More than 200 viruses can infect and cause disease in humans, and most individuals will be infected by several viruses over their lifetime. Scientists from the Laboratory of Virology and Infectious Disease at Rockefeller University and the Laboratory of Epigenetics and Immunity at Weill Cornell Medicine collaborated on a study published in Immunity to investigate the impact of previous virus encounters on the immune system’s response to other viruses. The study involved analyzing mice that were first infected with SARS-CoV-2 and then with influenza A virus. Surprisingly, the researchers found that recovery from COVID provided protective effects against the flu due to memory responses developing in innate immune cells called macrophages.
This study revealed that epigenetic changes in macrophages allowed them to remember past infections, leading to a more effective defense against unrelated viruses. While immunological memory has traditionally been associated with adaptive immune cells, the researchers discovered that macrophages were also capable of developing memory responses. What was unique about this memory was that it was not specific to any particular virus. By understanding these mechanisms of innate immune memory, researchers hope to develop therapies that confer broad protection against multiple viruses and enhance our ability to fight off recurring diseases from various pathogens.
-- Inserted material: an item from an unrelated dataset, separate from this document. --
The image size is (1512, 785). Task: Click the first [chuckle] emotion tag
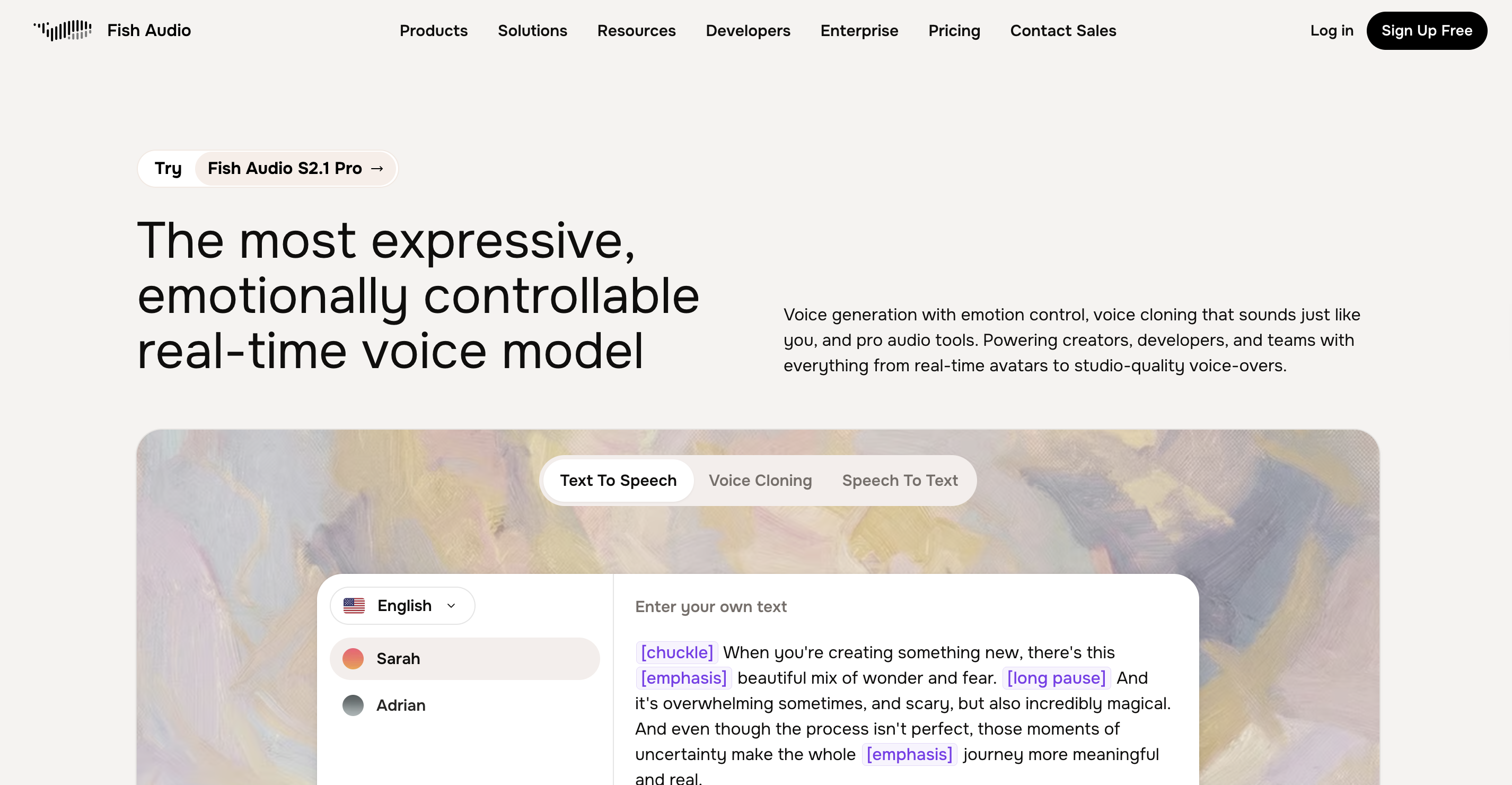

The research team found that when a virus enters the body, innate immune cells like macrophages are initially instructed by cytokines to eliminate threats indiscriminately. This general response is followed by a targeted attack from adaptive immune cells like T cells, which specifically recognize and remember the virus for future encounters. However, studies over the past two decades have shown that innate immune responses can also lead to cellular memory and provide protection against unrelated infections. By focusing on widely circulating viruses like SARS-CoV-2 and influenza A virus, the researchers aimed to investigate the long-term consequences of past infections on the immune system.
The study revealed that macrophages in the lungs of COVID-recovered mice underwent epigenetic changes that made antiviral genes more accessible, enhancing their ability to respond to new viral threats. These changes were also observed in samples from humans who had recovered from mild COVID, suggesting a similar mechanism in human immune responses. The memory of previous infections encoded in the epigenetic changes allowed for an altered immune response to future viruses, resulting in reduced disease symptoms and mortality rates when exposed to an unrelated virus like influenza A.
The researchers confirmed their findings by exposing mice to a synthetic mimic of an RNA virus, which triggered similar memory responses in macrophages as seen in COVID-recovered mice. Interestingly, memory-attuned macrophages outperformed adaptive T cells in combating the secondary flu infection, highlighting the significant role of macrophages in driving the immune response. By transferring recovered macrophages into naive mice and infecting them with influenza A virus, the researchers demonstrated the potency of the macrophages’ memory in protecting against severe disease, offering new insights into leveraging innate immune memory in developing antiviral therapies.
Looking ahead, the researchers aim to identify critical factors involved in establishing innate immune memory to develop therapies that offer broad protection against various viruses. This approach could be particularly valuable in preparing for potential pandemics by boosting general antiviral immunity following exposure to new emerging pathogens. While more research is needed, the prospect of developing therapies that enhance our ability to combat a range of respiratory viruses holds promise for improving our pandemic preparedness and managing infectious diseases more effectively in the future.